The region looked all but impregnable for Bush. But some say the right Democrat could make electoral inroads.



  • Print
  • E-mail
  • Facebook
  • Twitter
  • Yahoo! Buzz
  • Digg
  • Add This
  • Permissions

By Patrik Jonsson, Correspondent of The Christian Science Monitor / November 8, 2004

LIZARD LICK, N.C.

On this tiny crossroads along a fading Tobacco Row, a visitor from the North can get a quick glimpse into why the Democrats are losing ground in the struggle for the region's hearts and minds.

After President Bush's sweep of the South, some commentators have wondered aloud about this "uneducated" region and its propensity to vote against its own interests: After all, it sends the most soldiers to die in battle, yet exhibits the most gung-ho patriotism; it's the poorest pocket of the country, yet it voted against a candidate promising a big expansion of government health insurance.

But if intelligence is measured by capability for abstract thought and grasp of paradox, Mark Pierce, a Lizard Lick contractor, is a Rhodes scholar. He says there's a time-worn wisdom to the vote. Of the Northern coastal elite, he says: "I think it pretty much shows their own ignorance when they badmouth middle America."

For the Democratic Party, finding a winning formula in the South suddenly seems vital, albeit fraught with difficulties. Yet political strategists say making some inroads is not an insurmountable task.
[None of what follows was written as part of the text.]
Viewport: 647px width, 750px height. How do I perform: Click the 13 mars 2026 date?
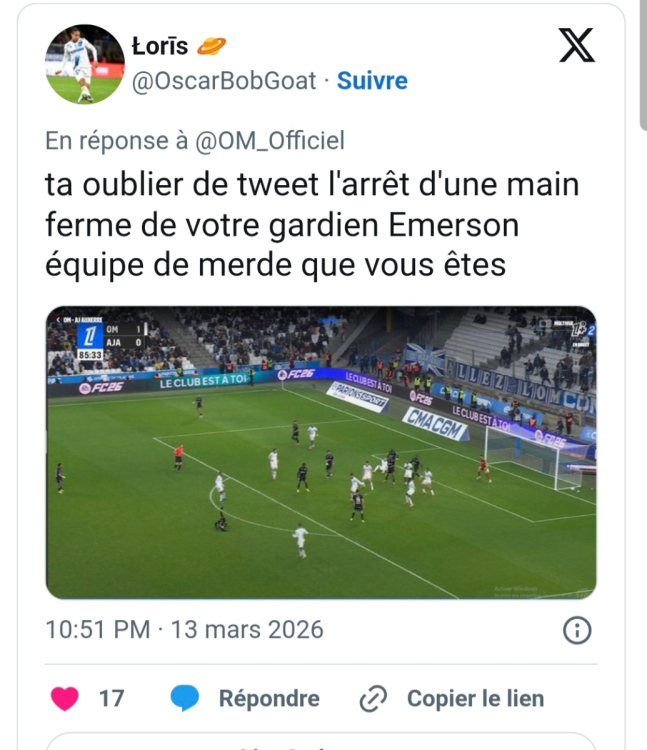pyautogui.click(x=247, y=630)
"If a Democrat like John Kerry comes out to southwest Virginia and he tells everybody out here he's going to give him a $1,000 check, they'd never vote for it," says Dave "Mudcat" Saunders, a rural strategist for the Democratic Party. "Until you get through the culture, they won't trust you and they won't believe you."

Democrats have failed to win a single Southern state in the past two presidential elections. Ten years ago, there were 17 Democratic senators from the South, but only four are returning to Washington in January. Experts see the region voting against liberal progressivism in favor of a more Jeffersonian ideal of a country of small property owners, ready to do battle to protect its values and ways.

Despite the odds, some political experts say the New South offers a unique opportunity for Democrats, as a land not at all monolithic. Humbled Democratic adviser Paul Begala last week suggested that the party would do well to swallow its pride, turn away from Washington, and scour the South and Midwest for capable and charismatic governors to help turn back the march of Republicanism.

"The South clearly has converged with the nation in many respects. We've closed a lot of gaps and we've gained more jobs than any other region," says Ferrell Guillory, director of the Program on Southern Life, Media, and Politics at University of North Carolina. "But where there still remains a difference is on cultural factors ... and Republicans more than Democrats have captured that difference."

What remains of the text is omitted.